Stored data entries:
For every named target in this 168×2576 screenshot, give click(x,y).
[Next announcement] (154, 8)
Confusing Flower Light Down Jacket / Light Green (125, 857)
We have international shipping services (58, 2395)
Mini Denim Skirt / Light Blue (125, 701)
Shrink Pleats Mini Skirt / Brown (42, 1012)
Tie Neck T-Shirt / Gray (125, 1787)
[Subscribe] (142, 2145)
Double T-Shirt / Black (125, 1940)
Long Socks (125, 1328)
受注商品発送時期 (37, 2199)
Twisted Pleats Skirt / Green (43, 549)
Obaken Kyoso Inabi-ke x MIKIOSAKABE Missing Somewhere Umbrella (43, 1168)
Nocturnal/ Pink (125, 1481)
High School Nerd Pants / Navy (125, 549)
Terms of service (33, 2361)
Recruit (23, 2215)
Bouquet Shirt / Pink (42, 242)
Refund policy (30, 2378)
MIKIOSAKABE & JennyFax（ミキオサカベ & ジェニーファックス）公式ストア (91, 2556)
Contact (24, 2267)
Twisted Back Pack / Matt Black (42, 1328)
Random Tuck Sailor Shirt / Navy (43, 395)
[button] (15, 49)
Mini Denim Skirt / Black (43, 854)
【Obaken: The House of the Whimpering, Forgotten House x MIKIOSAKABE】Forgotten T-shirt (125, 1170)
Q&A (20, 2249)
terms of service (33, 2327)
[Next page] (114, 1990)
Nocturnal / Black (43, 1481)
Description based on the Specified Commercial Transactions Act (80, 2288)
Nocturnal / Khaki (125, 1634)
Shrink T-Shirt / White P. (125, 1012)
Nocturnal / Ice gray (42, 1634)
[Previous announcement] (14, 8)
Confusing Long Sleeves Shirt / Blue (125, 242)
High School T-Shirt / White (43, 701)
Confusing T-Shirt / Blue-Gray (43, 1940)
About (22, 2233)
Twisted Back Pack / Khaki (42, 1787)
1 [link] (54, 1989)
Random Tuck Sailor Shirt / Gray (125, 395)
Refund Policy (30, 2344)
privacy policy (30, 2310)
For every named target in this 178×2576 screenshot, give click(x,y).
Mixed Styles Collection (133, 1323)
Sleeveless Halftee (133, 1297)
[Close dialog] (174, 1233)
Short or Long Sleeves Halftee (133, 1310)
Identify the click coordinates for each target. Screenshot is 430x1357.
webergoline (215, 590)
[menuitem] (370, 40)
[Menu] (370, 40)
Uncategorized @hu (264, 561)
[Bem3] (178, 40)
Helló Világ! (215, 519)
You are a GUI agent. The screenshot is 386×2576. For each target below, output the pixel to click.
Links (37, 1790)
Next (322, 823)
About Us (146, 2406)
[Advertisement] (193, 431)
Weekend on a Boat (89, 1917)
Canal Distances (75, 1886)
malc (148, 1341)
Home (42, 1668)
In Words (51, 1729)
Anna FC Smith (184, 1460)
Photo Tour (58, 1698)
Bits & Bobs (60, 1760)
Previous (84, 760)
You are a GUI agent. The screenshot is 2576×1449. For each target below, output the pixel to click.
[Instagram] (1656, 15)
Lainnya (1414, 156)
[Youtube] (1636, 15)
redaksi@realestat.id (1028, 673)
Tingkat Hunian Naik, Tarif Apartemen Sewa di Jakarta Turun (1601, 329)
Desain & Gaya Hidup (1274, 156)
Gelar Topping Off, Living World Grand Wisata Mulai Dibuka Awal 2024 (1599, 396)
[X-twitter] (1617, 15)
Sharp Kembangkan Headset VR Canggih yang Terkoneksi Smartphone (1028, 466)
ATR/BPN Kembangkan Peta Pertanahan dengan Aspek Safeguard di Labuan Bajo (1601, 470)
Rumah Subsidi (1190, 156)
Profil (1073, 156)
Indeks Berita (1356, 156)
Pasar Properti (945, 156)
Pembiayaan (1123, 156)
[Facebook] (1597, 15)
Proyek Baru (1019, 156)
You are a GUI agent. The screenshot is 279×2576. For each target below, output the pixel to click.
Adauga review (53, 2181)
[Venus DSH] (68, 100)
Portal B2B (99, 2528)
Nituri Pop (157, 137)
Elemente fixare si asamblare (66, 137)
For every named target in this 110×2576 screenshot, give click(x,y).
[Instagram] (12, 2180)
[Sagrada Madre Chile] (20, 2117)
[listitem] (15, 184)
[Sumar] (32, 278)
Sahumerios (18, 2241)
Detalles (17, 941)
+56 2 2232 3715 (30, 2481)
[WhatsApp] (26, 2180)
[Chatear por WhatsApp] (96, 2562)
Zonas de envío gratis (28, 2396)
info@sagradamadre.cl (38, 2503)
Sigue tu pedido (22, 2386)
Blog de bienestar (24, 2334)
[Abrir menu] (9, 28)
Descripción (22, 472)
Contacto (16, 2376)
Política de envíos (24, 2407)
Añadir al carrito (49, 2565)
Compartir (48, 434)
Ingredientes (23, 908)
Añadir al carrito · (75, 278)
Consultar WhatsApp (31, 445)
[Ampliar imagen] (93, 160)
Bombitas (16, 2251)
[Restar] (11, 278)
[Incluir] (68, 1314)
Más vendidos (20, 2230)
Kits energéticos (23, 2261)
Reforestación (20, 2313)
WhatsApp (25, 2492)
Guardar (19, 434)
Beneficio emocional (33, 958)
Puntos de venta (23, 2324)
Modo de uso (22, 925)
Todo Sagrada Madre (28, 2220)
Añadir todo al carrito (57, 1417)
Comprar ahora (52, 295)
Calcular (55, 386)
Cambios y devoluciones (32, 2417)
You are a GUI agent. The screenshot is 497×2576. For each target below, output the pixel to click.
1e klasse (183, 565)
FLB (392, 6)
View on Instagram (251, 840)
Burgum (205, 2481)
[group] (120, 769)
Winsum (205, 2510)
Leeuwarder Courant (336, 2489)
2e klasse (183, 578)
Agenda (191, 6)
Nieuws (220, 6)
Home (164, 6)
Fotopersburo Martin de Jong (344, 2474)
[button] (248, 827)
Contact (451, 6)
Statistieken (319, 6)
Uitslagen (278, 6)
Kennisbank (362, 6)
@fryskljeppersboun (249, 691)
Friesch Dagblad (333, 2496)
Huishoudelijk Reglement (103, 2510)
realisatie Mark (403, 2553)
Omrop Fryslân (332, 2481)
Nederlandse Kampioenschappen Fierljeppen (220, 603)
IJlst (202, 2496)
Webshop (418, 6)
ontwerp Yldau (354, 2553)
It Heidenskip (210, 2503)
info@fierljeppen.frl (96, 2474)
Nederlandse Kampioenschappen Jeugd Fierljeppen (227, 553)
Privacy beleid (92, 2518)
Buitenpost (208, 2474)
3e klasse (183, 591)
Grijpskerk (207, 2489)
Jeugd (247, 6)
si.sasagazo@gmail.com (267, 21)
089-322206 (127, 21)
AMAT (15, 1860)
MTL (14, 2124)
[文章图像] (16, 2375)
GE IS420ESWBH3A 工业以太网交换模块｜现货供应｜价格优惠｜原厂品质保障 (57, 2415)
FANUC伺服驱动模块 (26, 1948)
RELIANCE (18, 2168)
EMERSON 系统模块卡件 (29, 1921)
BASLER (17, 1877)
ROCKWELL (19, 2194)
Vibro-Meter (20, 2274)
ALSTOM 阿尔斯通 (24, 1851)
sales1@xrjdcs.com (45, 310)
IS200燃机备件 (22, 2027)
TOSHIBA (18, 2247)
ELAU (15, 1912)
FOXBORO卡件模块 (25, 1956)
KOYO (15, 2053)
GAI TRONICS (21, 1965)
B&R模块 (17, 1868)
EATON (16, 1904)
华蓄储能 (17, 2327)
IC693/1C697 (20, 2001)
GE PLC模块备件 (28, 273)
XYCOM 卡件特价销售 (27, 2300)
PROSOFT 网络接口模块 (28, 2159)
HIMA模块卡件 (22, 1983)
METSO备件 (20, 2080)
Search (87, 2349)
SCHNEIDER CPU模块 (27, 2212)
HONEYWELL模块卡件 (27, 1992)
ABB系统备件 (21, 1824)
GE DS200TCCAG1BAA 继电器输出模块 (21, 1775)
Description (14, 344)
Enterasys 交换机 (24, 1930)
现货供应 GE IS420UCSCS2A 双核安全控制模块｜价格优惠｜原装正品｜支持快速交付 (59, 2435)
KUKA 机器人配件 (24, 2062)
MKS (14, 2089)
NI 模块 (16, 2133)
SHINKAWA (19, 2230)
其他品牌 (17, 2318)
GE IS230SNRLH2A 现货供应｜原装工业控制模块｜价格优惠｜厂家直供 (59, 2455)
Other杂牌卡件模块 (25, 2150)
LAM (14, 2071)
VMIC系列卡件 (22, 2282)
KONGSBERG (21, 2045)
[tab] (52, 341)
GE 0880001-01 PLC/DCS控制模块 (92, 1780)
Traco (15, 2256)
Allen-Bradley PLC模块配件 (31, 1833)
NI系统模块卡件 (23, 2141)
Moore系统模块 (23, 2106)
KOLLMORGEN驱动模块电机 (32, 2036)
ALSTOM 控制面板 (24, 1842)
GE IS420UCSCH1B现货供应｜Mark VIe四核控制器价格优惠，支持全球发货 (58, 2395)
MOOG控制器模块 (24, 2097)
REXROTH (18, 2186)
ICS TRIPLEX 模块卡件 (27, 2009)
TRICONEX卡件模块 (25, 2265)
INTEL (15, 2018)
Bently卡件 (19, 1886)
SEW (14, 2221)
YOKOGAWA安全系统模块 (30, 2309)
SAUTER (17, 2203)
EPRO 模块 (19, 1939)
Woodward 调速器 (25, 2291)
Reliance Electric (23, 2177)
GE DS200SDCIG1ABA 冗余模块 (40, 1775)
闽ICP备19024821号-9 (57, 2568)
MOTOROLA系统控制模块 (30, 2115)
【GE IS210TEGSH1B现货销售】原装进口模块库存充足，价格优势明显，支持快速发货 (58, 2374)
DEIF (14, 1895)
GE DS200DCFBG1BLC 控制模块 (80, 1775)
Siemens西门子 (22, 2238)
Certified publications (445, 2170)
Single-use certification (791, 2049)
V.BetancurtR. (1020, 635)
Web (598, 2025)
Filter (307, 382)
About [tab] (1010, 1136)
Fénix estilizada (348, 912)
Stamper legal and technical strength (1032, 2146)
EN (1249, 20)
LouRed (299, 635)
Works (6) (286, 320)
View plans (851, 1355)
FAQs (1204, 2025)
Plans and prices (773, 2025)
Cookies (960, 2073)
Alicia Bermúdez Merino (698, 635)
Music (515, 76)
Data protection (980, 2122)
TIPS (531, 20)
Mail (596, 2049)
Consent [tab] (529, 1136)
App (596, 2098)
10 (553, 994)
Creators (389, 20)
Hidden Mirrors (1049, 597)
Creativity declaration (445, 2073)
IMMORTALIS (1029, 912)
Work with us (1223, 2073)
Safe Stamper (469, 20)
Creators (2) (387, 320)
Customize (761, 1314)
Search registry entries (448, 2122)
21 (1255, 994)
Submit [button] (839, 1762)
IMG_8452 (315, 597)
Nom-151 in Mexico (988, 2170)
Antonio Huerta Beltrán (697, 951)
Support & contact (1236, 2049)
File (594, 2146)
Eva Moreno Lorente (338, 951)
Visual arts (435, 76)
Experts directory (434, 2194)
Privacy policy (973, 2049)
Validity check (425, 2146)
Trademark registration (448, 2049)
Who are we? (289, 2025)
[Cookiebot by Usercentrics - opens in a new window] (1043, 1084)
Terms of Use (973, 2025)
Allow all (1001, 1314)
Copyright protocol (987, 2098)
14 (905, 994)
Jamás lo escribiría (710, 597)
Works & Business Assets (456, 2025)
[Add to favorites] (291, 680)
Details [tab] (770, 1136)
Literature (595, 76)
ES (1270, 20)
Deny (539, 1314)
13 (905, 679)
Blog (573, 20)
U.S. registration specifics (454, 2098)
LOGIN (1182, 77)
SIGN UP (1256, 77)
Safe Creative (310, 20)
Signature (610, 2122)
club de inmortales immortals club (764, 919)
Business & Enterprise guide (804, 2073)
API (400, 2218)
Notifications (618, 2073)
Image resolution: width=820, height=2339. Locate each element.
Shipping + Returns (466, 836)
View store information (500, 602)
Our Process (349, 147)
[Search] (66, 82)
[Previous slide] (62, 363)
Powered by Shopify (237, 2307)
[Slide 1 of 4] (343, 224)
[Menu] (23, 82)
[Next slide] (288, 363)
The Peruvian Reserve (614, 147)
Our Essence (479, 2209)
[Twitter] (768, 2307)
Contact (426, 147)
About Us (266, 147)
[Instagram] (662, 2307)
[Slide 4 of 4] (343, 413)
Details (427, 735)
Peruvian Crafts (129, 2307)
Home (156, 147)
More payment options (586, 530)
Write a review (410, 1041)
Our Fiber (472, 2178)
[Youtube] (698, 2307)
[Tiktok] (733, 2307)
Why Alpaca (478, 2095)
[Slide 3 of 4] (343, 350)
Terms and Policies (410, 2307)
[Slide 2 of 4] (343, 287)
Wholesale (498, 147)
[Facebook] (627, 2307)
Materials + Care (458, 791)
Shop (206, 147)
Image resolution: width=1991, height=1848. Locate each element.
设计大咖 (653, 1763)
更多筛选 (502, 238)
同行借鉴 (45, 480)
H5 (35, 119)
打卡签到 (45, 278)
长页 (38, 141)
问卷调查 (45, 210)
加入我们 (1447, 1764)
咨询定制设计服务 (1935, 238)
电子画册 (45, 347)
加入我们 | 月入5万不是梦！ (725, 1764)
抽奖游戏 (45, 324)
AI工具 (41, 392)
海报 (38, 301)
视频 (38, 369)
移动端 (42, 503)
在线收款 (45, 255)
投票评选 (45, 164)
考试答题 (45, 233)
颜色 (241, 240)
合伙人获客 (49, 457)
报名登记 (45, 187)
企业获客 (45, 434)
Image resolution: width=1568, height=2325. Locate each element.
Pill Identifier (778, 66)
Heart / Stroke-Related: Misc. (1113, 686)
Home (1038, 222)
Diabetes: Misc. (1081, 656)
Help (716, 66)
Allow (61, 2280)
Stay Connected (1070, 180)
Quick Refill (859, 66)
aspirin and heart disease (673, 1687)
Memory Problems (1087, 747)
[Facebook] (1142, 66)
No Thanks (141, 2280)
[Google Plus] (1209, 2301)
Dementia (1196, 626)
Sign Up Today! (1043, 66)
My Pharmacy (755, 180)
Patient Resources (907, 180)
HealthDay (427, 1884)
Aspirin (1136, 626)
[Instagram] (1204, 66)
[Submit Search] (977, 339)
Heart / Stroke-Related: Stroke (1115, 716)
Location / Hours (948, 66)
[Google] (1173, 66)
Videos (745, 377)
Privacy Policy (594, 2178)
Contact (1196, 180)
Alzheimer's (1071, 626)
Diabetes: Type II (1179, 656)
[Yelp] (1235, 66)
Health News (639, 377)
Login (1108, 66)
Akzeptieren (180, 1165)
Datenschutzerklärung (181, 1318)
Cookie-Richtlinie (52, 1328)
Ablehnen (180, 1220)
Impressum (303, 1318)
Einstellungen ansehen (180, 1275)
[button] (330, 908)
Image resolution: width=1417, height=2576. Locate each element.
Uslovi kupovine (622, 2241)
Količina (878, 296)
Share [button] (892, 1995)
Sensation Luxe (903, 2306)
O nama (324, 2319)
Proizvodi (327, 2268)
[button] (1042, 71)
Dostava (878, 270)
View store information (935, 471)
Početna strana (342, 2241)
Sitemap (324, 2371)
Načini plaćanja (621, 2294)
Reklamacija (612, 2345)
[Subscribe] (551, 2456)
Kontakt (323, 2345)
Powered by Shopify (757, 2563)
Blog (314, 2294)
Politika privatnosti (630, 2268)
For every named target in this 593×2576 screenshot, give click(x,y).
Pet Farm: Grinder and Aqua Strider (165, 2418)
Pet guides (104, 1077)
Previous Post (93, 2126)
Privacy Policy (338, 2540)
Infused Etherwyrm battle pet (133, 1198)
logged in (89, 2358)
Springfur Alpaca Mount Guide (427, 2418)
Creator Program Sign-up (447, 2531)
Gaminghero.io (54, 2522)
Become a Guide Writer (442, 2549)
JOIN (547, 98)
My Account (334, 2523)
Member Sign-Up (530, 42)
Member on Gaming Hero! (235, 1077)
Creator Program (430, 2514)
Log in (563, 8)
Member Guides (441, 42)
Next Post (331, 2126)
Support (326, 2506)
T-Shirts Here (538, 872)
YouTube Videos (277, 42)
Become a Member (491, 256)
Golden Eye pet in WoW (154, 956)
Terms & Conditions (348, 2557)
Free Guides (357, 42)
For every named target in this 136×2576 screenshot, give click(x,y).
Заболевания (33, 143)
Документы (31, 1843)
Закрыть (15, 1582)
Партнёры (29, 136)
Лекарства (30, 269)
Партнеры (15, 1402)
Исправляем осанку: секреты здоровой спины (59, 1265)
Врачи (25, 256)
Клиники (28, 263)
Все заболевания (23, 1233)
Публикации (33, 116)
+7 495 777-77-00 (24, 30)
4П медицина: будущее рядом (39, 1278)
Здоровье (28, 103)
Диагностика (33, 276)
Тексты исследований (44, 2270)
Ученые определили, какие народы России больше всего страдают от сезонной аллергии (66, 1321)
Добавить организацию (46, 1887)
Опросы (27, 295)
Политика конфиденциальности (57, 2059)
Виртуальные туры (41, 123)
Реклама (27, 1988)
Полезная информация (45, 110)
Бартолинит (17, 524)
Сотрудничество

Your objective:
Reproduce the lines above, beginning at the line with "[Youtube] (1636, 15)" and stopping after the line with "Kits energéticos (23, 2261)", exactly as they are.

Result for this task:
[Youtube] (1636, 15)
redaksi@realestat.id (1028, 673)
Tingkat Hunian Naik, Tarif Apartemen Sewa di Jakarta Turun (1601, 329)
Desain & Gaya Hidup (1274, 156)
Gelar Topping Off, Living World Grand Wisata Mulai Dibuka Awal 2024 (1599, 396)
[X-twitter] (1617, 15)
Sharp Kembangkan Headset VR Canggih yang Terkoneksi Smartphone (1028, 466)
ATR/BPN Kembangkan Peta Pertanahan dengan Aspek Safeguard di Labuan Bajo (1601, 470)
Rumah Subsidi (1190, 156)
Profil (1073, 156)
Indeks Berita (1356, 156)
Pasar Properti (945, 156)
Pembiayaan (1123, 156)
[Facebook] (1597, 15)
Proyek Baru (1019, 156)
You are a GUI agent. The screenshot is 279×2576. For each target below, output the pixel to click.
Adauga review (53, 2181)
[Venus DSH] (68, 100)
Portal B2B (99, 2528)
Nituri Pop (157, 137)
Elemente fixare si asamblare (66, 137)
For every named target in this 110×2576 screenshot, give click(x,y).
[Instagram] (12, 2180)
[Sagrada Madre Chile] (20, 2117)
[listitem] (15, 184)
[Sumar] (32, 278)
Sahumerios (18, 2241)
Detalles (17, 941)
+56 2 2232 3715 (30, 2481)
[WhatsApp] (26, 2180)
[Chatear por WhatsApp] (96, 2562)
Zonas de envío gratis (28, 2396)
info@sagradamadre.cl (38, 2503)
Sigue tu pedido (22, 2386)
Blog de bienestar (24, 2334)
[Abrir menu] (9, 28)
Descripción (22, 472)
Contacto (16, 2376)
Política de envíos (24, 2407)
Añadir al carrito (49, 2565)
Compartir (48, 434)
Ingredientes (23, 908)
Añadir al carrito · (75, 278)
Consultar WhatsApp (31, 445)
[Ampliar imagen] (93, 160)
Bombitas (16, 2251)
[Restar] (11, 278)
[Incluir] (68, 1314)
Más vendidos (20, 2230)
Kits energéticos (23, 2261)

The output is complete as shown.